JSME 2020 Conference on Leading Edge Manufacturing/Materials and Processing ◽

10.1115/lemp2020-8546 ◽

2020 ◽

Author(s):

Arata Kaneko ◽

Akihiro Mori ◽

Keisuke Kanada ◽

Chen Sumin ◽

Wang Ke

Keyword(s):

Thin Film ◽

Inkjet Printing ◽

Nano Particles ◽

Bending Test ◽

Test Results ◽

Transfer Printing ◽

Au Film ◽

Mems Sensor ◽

Pet Substrate ◽

Au Thin Film

Abstract This present paper describes some test results about fabrication of micro/nano-structure for MEMS using printing techniques of metal and nanoparticle thin films. Transfer-printing of a bi-layered film of graphene oxide (GO) and Au is processed on a PET substrate. Nano-particles of GO are cast on a micro-ridged poly-dimethyl-siloxane stamp that is previously coated with Au by solution casting. The layer of GO nanoparticles functions as a reinforcing material to strengthen the layered film while the Au thin-film is a matrix that links the GO nanoparticles.

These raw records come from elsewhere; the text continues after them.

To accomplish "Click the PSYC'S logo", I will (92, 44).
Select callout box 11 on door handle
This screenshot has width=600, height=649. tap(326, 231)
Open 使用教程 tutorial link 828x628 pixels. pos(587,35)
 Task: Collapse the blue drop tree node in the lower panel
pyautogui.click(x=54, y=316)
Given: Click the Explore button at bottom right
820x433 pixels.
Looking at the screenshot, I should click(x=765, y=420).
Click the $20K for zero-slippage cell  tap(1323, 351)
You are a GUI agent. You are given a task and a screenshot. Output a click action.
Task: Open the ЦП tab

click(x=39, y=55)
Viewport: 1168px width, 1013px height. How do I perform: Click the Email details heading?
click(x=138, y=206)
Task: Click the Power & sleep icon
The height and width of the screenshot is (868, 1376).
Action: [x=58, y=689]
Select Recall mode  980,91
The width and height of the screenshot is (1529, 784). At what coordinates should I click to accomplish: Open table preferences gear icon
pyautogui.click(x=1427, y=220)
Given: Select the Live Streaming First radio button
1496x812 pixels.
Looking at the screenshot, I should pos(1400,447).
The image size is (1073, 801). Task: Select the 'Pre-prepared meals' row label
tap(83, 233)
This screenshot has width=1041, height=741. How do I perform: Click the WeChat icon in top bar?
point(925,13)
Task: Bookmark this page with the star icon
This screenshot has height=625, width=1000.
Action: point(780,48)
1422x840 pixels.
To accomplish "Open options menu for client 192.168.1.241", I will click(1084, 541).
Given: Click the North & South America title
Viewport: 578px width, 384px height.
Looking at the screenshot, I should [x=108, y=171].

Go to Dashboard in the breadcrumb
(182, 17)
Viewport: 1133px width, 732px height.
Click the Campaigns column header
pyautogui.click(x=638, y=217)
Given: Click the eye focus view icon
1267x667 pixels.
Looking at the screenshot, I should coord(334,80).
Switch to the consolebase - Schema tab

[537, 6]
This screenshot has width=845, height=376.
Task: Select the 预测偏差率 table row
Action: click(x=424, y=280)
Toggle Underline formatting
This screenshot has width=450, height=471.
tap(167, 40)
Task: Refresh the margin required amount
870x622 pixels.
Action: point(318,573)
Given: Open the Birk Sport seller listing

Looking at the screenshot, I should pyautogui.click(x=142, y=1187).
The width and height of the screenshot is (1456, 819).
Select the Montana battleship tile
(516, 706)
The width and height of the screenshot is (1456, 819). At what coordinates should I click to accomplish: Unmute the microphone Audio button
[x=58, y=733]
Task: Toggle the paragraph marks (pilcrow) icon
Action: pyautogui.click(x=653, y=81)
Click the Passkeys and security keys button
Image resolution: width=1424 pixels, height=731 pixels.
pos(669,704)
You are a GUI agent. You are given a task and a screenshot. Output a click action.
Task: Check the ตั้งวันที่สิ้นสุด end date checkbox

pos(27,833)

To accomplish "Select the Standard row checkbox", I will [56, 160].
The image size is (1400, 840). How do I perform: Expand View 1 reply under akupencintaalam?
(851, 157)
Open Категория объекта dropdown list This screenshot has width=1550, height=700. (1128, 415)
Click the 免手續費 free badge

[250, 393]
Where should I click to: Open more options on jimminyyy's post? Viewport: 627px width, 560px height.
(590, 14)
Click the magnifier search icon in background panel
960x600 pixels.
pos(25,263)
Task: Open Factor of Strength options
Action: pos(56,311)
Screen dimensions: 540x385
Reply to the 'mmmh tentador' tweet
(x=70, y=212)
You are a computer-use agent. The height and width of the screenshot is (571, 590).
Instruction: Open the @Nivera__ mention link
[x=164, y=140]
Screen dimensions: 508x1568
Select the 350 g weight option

The thickness of GO nanoparticles varies with concentration of GO suspension. In the case of thicker coating of GO with an average thickness of 13 nm, the transfer-printing makes the GO/Au bi-layered film form into 50-μm-wide two-dimensional line patterns on the PET substrate. Additionally, transfer-printing of another bi-layered film with a 128 nm thickness fabricates a three-dimensional microstructure of a rectangular-corrugated film on the PET substrate because the entire bi-layered film is transferred from the stamp. The modulus of transfer-printed GO/Au bi-layered film is investigated by a simple bending tests using AFM cantilever. FEM analysis of the bending test results indicates that the mechanical modulus of the GO/Au film is not less than 120 GPa, and this significantly exceeds that of the Au film by itself. The present study also fabricated a capacitive MEMS sensor by a combination of transfer-printing and inkjet printing. Inkjet printing makes GO nanoparticles on the 100-μm-wide comb-like microelectrode, which is previously fabricated by transfer-printing of Au thin film. The fabricated MEMS sensor successfully shows its change of capacitance with relative humidity in the range of 40% to 80%. These results demonstrate that the printing of Au and GO nanoparticles is effective for MEMS fabrication.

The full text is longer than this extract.